With all conditions precedent now satisfied, the transaction is set to be completed within 15 business days.

Upon completion, MinRes will receive an upfront cash payment of A$1.1-billion from MSIP. An additional deferred payment of A$200-million will be made, contingent upon Onslow Iron achieving a run rate of 35-million wet metric tonnes a year in any quarter before June 30, 2026.

Following the receipt of the upfront payment, MinRes will cancel its $750-million undrawn bridge facility.

“Our partnership with Morgan Stanley Infrastructure Partners will release A$1.3-billion of value from the haul road, highlighting the quality of earnings that Onslow Iron is set to achieve," MD Chris Ellison said.

"Importantly, under this unique partnership, MinRes maintains majority exposure to the stable earnings that the haul road will deliver over the project’s life.”

Onslow Iron is scheduled to be operationally complete next month, with the ramp-up progressing to plan and the project cash flow positive for MinRes from October.

The Onslow Iron project has shipped more than one-million tonnes of iron-ore since achieving first ore on ship in May, with exports ramping up in line with the project’s plan.

Shipments reached 134 000 t in July, increased to 532 000 t in August, and are expected to hit 720 000 t in September.

COST SAVINGS
Meanwhile, MinRes announced cost-cutting measures in response to low lithium prices and softer iron-ore prices.
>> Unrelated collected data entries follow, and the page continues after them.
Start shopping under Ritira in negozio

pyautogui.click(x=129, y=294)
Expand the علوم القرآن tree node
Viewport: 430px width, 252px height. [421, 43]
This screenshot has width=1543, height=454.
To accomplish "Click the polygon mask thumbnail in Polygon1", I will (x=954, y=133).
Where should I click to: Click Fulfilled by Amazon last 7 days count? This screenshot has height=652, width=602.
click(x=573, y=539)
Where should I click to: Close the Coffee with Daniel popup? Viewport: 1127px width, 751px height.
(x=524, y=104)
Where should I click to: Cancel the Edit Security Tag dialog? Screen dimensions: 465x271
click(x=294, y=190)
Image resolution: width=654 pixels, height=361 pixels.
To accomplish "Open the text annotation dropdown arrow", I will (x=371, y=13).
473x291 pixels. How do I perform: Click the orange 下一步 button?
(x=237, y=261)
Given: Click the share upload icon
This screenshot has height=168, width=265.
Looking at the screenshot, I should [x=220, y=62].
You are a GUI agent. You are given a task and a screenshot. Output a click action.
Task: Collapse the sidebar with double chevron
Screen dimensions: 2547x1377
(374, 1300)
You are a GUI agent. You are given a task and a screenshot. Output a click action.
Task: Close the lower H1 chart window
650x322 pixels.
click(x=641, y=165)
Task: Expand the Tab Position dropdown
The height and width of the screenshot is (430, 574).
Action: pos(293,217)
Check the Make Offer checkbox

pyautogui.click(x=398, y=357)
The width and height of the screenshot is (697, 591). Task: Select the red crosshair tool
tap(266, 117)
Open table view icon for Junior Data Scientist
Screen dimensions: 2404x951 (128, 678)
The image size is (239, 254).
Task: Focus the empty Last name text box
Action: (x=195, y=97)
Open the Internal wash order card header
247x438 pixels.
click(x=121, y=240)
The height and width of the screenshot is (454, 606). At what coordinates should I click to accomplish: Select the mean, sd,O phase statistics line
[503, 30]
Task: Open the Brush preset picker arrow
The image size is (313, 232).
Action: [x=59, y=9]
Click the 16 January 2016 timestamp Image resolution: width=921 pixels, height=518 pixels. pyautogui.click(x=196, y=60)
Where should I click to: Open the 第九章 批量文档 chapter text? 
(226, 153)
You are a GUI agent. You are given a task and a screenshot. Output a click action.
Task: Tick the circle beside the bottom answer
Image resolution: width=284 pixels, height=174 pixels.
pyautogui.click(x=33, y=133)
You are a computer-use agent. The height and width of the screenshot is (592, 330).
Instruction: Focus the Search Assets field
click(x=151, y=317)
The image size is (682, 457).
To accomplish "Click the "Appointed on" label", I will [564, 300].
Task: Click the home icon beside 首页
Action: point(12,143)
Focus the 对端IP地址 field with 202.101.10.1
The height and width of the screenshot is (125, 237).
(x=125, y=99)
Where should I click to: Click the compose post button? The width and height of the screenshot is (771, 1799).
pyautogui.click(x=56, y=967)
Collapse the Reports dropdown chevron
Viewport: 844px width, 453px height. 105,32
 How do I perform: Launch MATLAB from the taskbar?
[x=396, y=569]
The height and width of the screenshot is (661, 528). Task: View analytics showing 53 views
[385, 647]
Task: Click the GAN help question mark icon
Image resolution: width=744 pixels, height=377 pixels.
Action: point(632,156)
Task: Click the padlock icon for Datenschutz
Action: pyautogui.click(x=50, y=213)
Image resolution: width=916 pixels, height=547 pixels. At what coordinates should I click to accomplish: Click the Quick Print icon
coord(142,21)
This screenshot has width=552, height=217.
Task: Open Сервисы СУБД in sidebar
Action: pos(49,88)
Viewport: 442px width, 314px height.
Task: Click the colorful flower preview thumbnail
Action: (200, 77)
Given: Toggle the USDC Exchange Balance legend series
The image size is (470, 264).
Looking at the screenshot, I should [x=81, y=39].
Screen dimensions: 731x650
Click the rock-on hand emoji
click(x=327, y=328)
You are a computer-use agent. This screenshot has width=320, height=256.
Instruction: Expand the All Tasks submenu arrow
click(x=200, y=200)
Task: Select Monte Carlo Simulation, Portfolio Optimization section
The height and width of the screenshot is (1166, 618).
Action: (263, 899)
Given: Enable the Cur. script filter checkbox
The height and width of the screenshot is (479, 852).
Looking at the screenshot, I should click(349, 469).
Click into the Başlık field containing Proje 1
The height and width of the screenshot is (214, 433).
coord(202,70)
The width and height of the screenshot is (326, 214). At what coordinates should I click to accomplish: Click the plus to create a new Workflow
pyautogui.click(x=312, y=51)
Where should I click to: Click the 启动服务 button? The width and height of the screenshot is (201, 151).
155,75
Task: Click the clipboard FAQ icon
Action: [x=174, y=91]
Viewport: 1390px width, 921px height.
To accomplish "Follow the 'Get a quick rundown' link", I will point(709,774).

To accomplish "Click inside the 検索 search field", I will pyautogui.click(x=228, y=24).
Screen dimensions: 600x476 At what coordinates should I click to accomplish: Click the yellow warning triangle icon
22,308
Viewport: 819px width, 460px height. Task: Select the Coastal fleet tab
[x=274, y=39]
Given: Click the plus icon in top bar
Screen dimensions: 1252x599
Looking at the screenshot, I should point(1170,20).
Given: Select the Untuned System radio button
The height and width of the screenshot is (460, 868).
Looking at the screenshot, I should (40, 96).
The company has identified about A$180-million in capital expenditure savings and A$120-million in operational cost savings for the 2025 financial year, including reductions in its lithium division.

Cost-saving measures in lithium include transitioning to a two weeks on, one week off roster (from two weeks on, two weeks off) at the Mt Marion and Wodgina operations. These changes, already communicated to employees, are expected to be implemented over the next four to six weeks.

The company noted that there would be no change to the 2025 financial year production guidance for lithium or the volume guidance for its mining services division.